Direct naar artikelinhoud
Lust en Liefde

‘Waarom zou je gebukt willen gaan onder monogamie? Eén man geeft me niet alles wat ik verlang’

‘Waarom zou je gebukt willen gaan onder monogamie? Eén man geeft me niet alles wat ik verlang’
Beeld Getty Images

Mark (32) laat zich geen regels meer voorschrijven. Hij heeft ondervonden op welke manier hij het gelukkigst is: vrij, en toch bemind. Door drie mannen, zelfs. 

“Sinds een tijdje zijn er drie mannen in mijn leven die allemaal een andere rol vervullen. Met de een heb ik een warme, vriendschappelijke band. We zien elkaar ­dagelijks of om de dag, delen al onze sores en vrolijkheden maar hebben, na ooit één keer gekust te hebben, nooit een fysieke relatie gehad. Man twee is iemand met wie ik juist wel seks heb en man drie is iemand die ik eens in de paar maanden zie, met wie de relatie ook vooral fysiek is. Maar dat is niet zoals de meeste van mijn vrienden leven. Heel veel homo’s leven als hetero’s. Zo opmerkelijk, en vreemd eigenlijk, dat ons denken over liefde, ieders denken, nog altijd heteronormatief is, alle aandacht voor inclusiviteit ten spijt.

“Ik heb zelf ook geprobeerd ‘normaal’ te zijn. Acht jaar heb ik met een vrouw samengewoond en toen ik op mijn zesentwintigste uit de kast kwam, heb ik een jaar later nog eens een maand of vier met een man samengewoond, maar het paste niet bij me. Het lukte me niet om alles wat ik verlang bij één iemand te vinden. Klinkt ­verwend, maar dat geldt voor ­iedereen in zekere mate. Geen monogaam ­koppel zal ­zeggen dat ze elkaars intellectuele en lichamelijke behoeften exclusief kunnen bevredigen, maar dan is mijn vraag vervolgens: waarom zou je je die monogamie opleggen? Ik zie om me heen veel mannen en vrouwen die elkaar in alle opzichten trouw en loyaliteit beloofd hebben, maar daar vervolgens onder gebukt gaan.

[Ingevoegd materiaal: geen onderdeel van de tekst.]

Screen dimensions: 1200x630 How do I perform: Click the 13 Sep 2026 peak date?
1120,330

“Een heel simpel, plat voorbeeld: ik heb vrienden die hun lievelingseten niet meer eten omdat hun partner dat niet lekker vindt. Ze ­kijken naar programma’s waar ze een hekel aan hebben, om hun partner tegemoet te komen. Ze hebben afgesproken dat ze wel intieme gesprekken mogen hebben met anderen buiten hun relatie, maar daar niet mee mogen kussen. Partners binnen een heteronormatieve relatie lijken vaak een zekere trots te ontlenen aan het feit dat ze zich aan elkaar aanpassen. Alsof offers brengen de motor van een relatie is, in plaats van het streven naar zoveel mogelijk geluk. Maar waarom zou jezelf wegcijferen als je ook kan kiezen voor een andere leefwijze waar het geluk misschien eenvoudiger te vinden is? Niet iedereen is geschikt voor monogamie.

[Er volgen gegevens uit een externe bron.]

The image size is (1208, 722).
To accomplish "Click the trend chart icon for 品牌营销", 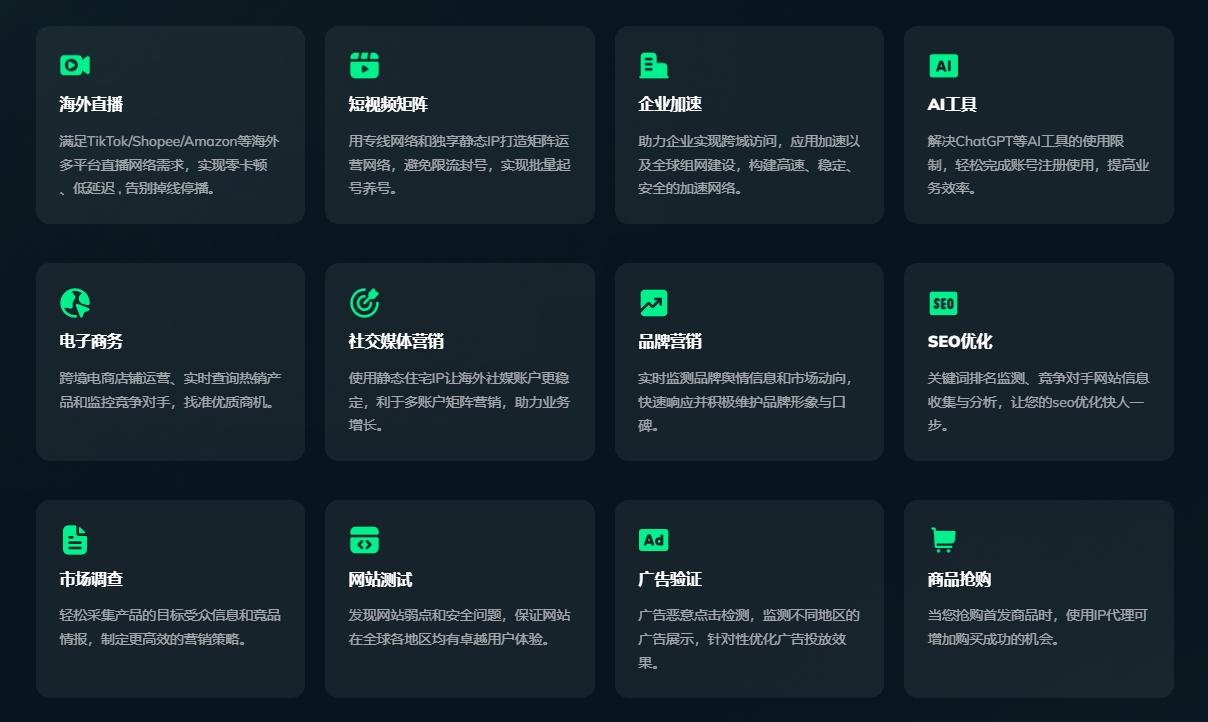I will pos(653,302).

“Makkelijk, drie mannen, zou je kunnen tegensputteren. Dan is er altijd wel iemand beschikbaar. Maar wat dan nog? Die ongebondenheid geldt andersom ook. Wij zijn elkaar niks verschuldigd. Mijn beste vriend, man ­nummer één, leerde een tijdje geleden iemand kennen. Daardoor zagen wij elkaar ineens veel minder. Dat vond ik jammer. Ik had op dat moment geen idee hoe lang het zou duren maar ik wist wel dat dit een keer kon gebeuren. Net zoals ik weet dat het zomaar ineens helemaal afgelopen kan zijn. Natuurlijk zal ik dan ­verdrietig zijn, maar ik zal nooit weggevaagd worden, evenmin zal ik verscheurd worden door jaloezie en zijn auto bekrassen of zijn deur in de gaten houden om te zien hoe vaak die andere vent langskomt.

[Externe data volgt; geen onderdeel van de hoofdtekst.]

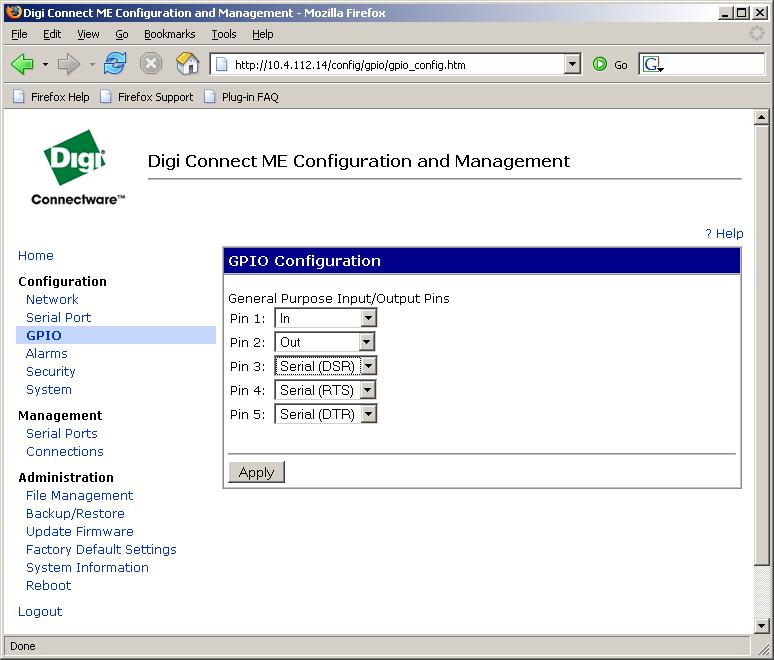774x660 pixels.
Task: Reload the page with the refresh icon
Action: tap(115, 64)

“Mijn keuze voor wat je egocentrisme kan noemen heeft als consequentie dat ik de ander hetzelfde egocentrisme gun. Met de drie ­mannen heb ik het vaak over alle mogelijke gebeurtenissen die een einde kunnen maken aan onze vriendschap, zoals we over alles ­praten: werk, familie, het nieuws, onze dates, seks. Man één en ik komen het dichtst bij een klassieke relatie, en als een dierbare zou ­overlijden, zou hij misschien degene zijn die ik meeneem naar de begrafenis. Maar zelfs dat weet ik niet zeker. Uiteindelijk ben ik overtuigd vrijgezel. Zo gedraag ik mij naar buiten toe. Zo ziet mijn familie mij. Ik zal nooit trouwen en als jeugdwerker heb ik al genoeg jongeren om me heen. Maar tegelijk sluit ik nooit helemáál uit dat ik nog eens eindig met één man. Mogelijk is er volgend jaar nog een vierde man in mijn leven, of een vijfde.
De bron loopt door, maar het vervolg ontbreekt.